并非所有的困难都是好事。痛苦有好坏之分。你要的是跑步带来的那种痛,不是踩到钉子的那种痛。困难的问题对设计师来说是好事,但善变的客户或不靠谱的材料就不是了。

在艺术中,最高的位置传统上留给了人物画。这个传统有道理,而且不仅仅是因为人脸能触发大脑里其他图片触发不了的按钮。我们太擅长看脸了,以至于任何画脸的人都被迫拼尽全力才能让我们满意。你画一棵树,把树枝的角度偏了五度,没人会察觉。但你要是把谁的眼睛角度偏了五度,大家一眼就看出来了。

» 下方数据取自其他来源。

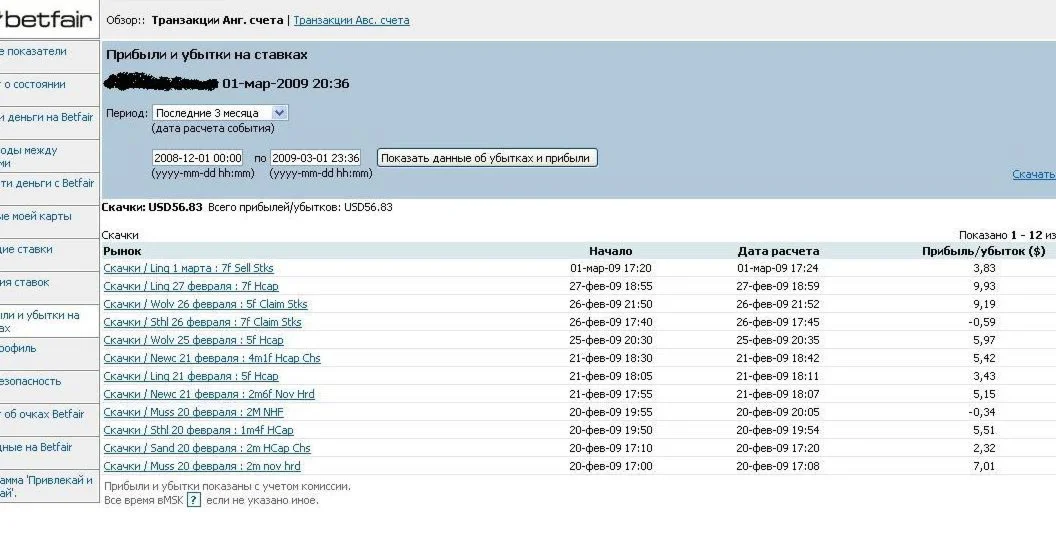Open Скачки / Wolv 26 февраля 5f Claim Stks

point(205,304)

包豪斯的设计师们引用沙利文的”形式追随功能”时,他们的意思其实是:形式应该追随功能。而如果功能足够困难,形式就不得不追随功能,因为你已经没有余力去犯错了。野生动物之所以美丽,是因为它们的生活足够艰难。

好的设计看起来毫不费力。 和伟大的运动员一样,伟大的设计师让一切看起来轻松自如。这多半是一种错觉。好文章那种轻松、像聊天一样的语调,往往要到第八次重写时才会出现。

在科学和工程领域,一些最伟大的发现看起来如此简单,以至于你会对自己说:这个我也想得到啊。发现者完全有权回一句:那你怎么没想到?

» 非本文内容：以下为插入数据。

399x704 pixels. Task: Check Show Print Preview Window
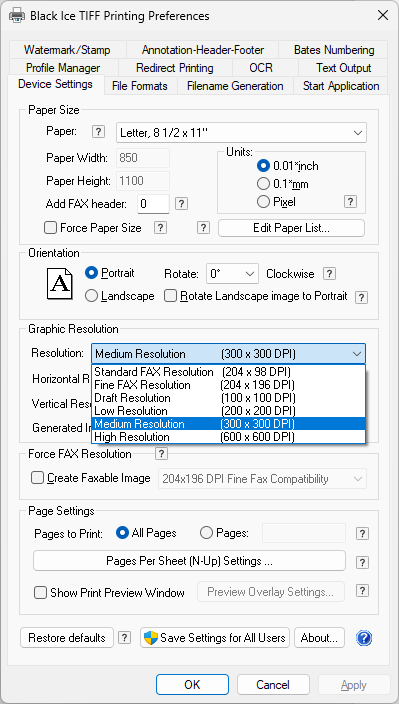41,593
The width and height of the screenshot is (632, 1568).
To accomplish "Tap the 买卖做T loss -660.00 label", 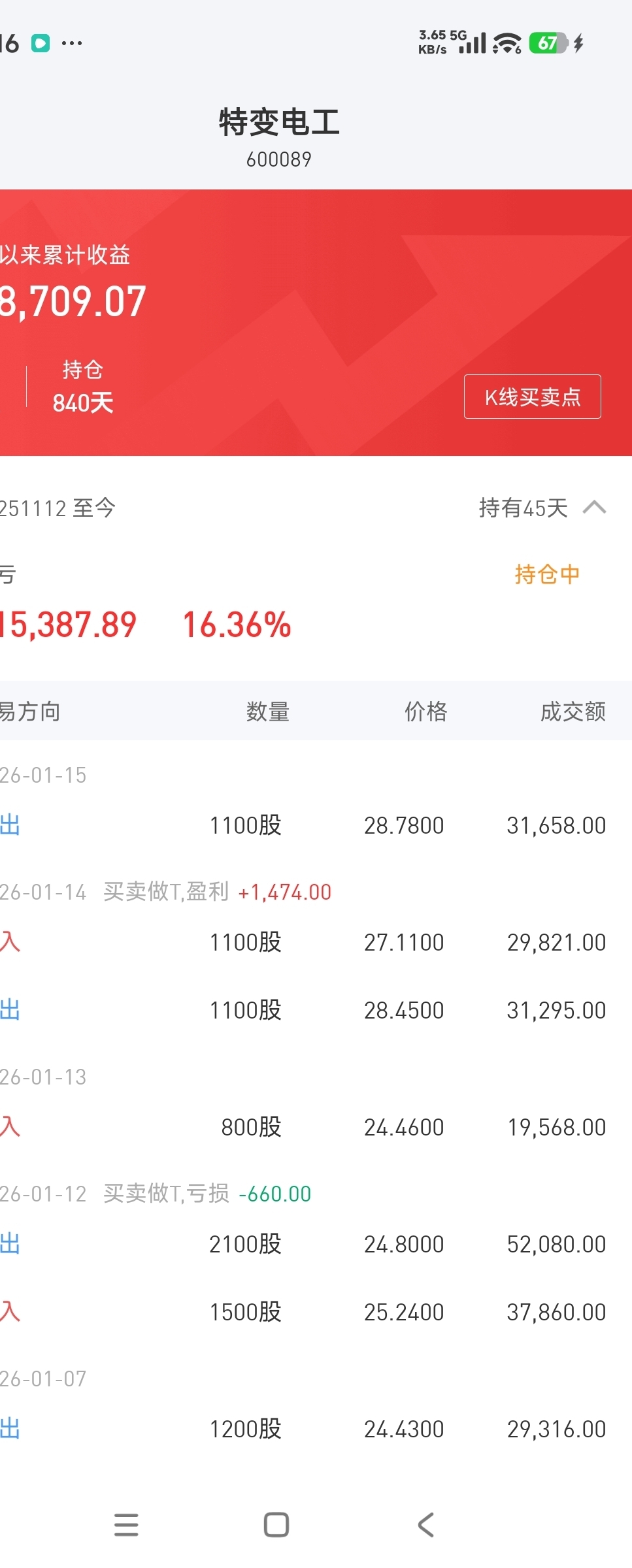I will 207,1194.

达·芬奇的一些头像速写不过寥寥几根线条。你看着它们会想,只要把八到十根线条放到对的位置,就能画出这么美的肖像。没错——但你得把它们放到精确正确的位置。最细微的偏差都会让整幅画崩塌。

线描实际上是最困难的视觉媒介,因为它要求近乎完美。用数学术语来说,线描是闭合解;水平差一些的艺术家则是字面意义上用逐次逼近法来解同一道题。孩子们到十岁左右往往会放弃画画,原因之一就是他们决定开始像大人那样画,而他们最先尝试的就是用线条画一张脸——啪!

在大多数领域里,看起来毫不费力的表现似乎都来自大量的练习。也许练习的作用就是训练你的潜意识去处理那些过去需要有意识思考的任务。有时候,你是在字面意义上训练你的身体。专业钢琴家弹音符的速度,可以快过大脑向手指发送信号的速度。画家也是一样,画久了之后,视觉感受能从眼睛流入、从手中流出,就像有人在用脚打拍子一样自然。

人们说”进入状态”的时候,我觉得他们的意思是脊髓接管了局面。脊髓不那么犹豫,它把有意识的思考解放出来去处理真正困难的问题。

好的设计善用对称。 我觉得对称也许只是实现简单的一种方式,但它重要到值得单独说。大自然大量使用对称,这是个好兆头。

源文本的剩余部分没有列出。